=== TASK MATERIAL ===
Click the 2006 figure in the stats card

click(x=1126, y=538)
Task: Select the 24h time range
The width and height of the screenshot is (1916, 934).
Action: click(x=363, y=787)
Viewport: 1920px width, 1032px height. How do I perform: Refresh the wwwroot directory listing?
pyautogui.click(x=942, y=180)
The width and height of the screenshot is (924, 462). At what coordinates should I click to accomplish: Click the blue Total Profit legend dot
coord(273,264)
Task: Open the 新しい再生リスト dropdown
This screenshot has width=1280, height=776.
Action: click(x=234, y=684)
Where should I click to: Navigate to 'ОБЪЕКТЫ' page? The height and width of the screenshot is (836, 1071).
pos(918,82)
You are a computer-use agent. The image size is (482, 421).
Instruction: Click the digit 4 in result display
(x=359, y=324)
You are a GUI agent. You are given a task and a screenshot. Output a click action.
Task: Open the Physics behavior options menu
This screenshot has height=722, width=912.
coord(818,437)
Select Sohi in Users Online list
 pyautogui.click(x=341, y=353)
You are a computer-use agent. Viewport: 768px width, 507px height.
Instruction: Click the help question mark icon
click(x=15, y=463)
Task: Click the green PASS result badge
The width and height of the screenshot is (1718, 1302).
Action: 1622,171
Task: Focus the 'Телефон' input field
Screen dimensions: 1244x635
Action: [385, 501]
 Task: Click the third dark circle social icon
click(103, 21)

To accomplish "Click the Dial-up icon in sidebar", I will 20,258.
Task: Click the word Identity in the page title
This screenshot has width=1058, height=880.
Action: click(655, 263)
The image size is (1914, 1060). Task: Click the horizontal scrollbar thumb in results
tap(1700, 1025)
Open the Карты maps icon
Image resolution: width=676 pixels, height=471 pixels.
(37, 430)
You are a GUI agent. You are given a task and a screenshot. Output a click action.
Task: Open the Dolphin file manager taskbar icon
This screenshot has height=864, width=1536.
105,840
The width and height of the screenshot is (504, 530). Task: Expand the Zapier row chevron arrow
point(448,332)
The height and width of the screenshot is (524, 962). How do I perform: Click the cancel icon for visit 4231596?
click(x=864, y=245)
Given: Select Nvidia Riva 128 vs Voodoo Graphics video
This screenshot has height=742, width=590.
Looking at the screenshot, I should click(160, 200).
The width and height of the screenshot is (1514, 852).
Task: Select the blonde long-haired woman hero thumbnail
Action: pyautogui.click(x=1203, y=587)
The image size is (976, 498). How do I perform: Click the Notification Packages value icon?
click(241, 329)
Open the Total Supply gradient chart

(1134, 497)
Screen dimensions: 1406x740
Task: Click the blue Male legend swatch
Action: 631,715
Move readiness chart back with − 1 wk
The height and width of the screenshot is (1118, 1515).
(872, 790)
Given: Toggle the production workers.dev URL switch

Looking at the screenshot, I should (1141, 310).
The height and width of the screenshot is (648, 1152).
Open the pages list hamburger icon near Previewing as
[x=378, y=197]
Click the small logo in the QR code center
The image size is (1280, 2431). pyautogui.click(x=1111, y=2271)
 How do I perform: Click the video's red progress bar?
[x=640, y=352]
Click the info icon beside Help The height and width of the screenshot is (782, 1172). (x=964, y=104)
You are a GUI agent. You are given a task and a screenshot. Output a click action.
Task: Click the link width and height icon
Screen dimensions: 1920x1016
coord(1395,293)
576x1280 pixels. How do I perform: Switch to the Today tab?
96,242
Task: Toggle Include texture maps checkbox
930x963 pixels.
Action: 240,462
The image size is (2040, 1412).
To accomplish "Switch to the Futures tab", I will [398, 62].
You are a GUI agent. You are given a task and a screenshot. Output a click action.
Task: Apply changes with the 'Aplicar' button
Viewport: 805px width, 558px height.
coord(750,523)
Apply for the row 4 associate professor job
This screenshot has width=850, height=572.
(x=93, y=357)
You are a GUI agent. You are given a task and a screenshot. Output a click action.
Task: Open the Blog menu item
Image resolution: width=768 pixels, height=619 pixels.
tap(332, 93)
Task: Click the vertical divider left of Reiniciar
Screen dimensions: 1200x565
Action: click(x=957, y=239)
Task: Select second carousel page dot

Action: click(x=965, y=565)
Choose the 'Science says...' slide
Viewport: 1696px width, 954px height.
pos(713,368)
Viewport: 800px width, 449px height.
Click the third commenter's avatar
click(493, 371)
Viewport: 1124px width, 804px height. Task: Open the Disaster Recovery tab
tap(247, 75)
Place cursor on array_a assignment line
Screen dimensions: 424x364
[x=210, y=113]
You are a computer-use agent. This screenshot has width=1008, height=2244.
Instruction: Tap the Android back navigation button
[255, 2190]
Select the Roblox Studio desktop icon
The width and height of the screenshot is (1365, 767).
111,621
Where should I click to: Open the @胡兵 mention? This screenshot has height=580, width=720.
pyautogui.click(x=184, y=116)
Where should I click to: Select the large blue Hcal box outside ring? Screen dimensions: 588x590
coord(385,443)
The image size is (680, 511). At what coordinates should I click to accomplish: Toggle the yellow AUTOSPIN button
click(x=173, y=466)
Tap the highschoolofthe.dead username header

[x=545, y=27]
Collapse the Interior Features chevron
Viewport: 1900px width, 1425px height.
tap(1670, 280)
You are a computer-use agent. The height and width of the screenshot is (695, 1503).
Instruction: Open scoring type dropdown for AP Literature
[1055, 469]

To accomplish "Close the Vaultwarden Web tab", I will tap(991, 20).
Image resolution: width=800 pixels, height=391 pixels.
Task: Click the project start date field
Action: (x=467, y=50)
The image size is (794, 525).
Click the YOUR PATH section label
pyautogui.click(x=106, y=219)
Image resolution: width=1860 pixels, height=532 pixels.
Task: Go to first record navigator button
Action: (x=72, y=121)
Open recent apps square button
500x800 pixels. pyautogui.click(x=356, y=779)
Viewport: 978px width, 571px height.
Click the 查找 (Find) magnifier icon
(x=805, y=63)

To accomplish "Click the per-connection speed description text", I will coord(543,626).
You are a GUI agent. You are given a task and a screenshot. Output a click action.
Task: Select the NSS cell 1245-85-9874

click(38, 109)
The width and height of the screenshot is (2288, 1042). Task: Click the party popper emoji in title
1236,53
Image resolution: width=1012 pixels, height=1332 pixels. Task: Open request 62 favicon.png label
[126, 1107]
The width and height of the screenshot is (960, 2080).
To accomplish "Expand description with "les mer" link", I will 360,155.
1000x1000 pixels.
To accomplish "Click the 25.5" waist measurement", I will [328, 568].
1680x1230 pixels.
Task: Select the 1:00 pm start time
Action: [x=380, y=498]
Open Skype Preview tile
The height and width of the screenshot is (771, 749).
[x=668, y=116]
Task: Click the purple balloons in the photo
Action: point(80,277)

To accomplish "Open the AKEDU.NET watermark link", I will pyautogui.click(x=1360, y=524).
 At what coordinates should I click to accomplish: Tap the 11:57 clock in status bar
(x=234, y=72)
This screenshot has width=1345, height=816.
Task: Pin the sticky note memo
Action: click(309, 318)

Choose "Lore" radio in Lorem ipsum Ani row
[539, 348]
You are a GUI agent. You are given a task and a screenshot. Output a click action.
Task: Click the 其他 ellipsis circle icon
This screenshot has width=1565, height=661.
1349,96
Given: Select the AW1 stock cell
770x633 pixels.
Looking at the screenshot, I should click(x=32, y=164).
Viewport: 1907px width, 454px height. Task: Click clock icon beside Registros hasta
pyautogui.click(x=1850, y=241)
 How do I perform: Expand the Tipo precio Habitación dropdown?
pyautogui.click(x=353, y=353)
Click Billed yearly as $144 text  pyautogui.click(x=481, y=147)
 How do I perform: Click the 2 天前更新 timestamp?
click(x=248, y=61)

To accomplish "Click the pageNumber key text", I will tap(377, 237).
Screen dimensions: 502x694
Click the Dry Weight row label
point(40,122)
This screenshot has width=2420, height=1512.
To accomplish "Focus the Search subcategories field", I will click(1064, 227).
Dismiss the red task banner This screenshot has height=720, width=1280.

=== PROBLEM DETAILS ===
Your job is to return all lines above that hold the word "description".

=== YOUR SOLUTION ===
To accomplish "Click the per-connection speed description text", I will coord(543,626).
To accomplish "Expand description with "les mer" link", I will 360,155.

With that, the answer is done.